**TASK PROMPT**: Transcribe, without alteration, only the lines from the one containing "Home (658, 666)" through the last line of the material, both ends included.

• • • • • • •

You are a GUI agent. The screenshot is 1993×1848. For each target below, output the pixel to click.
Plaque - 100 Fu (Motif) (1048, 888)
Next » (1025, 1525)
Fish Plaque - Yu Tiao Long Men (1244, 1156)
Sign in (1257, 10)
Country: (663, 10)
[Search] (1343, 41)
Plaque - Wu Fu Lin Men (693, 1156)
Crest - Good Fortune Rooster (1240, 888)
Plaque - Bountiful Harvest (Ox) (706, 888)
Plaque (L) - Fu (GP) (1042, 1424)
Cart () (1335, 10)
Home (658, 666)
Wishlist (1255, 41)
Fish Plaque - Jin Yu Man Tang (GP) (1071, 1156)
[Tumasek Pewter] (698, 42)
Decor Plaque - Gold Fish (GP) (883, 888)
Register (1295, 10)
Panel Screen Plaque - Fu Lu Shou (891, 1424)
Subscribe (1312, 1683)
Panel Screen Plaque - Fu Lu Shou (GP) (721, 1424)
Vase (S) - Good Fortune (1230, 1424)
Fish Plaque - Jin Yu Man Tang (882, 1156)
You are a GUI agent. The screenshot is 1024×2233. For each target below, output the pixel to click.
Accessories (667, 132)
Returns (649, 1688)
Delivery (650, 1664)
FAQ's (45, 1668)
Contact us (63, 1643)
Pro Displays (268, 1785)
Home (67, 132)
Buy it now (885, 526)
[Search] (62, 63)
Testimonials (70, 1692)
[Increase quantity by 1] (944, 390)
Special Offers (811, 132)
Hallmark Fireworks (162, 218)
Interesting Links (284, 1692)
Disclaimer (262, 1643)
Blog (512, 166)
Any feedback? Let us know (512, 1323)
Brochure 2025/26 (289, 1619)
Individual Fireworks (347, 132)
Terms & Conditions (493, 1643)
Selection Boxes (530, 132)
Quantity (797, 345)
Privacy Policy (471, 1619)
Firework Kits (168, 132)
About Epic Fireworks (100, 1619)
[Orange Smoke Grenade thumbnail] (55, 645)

• • • • • • •

**OUTPUT BELOW**:
Home (658, 666)
Wishlist (1255, 41)
Fish Plaque - Jin Yu Man Tang (GP) (1071, 1156)
[Tumasek Pewter] (698, 42)
Decor Plaque - Gold Fish (GP) (883, 888)
Register (1295, 10)
Panel Screen Plaque - Fu Lu Shou (891, 1424)
Subscribe (1312, 1683)
Panel Screen Plaque - Fu Lu Shou (GP) (721, 1424)
Vase (S) - Good Fortune (1230, 1424)
Fish Plaque - Jin Yu Man Tang (882, 1156)
You are a GUI agent. The screenshot is 1024×2233. For each target below, output the pixel to click.
Accessories (667, 132)
Returns (649, 1688)
Delivery (650, 1664)
FAQ's (45, 1668)
Contact us (63, 1643)
Pro Displays (268, 1785)
Home (67, 132)
Buy it now (885, 526)
[Search] (62, 63)
Testimonials (70, 1692)
[Increase quantity by 1] (944, 390)
Special Offers (811, 132)
Hallmark Fireworks (162, 218)
Interesting Links (284, 1692)
Disclaimer (262, 1643)
Blog (512, 166)
Any feedback? Let us know (512, 1323)
Brochure 2025/26 (289, 1619)
Individual Fireworks (347, 132)
Terms & Conditions (493, 1643)
Selection Boxes (530, 132)
Quantity (797, 345)
Privacy Policy (471, 1619)
Firework Kits (168, 132)
About Epic Fireworks (100, 1619)
[Orange Smoke Grenade thumbnail] (55, 645)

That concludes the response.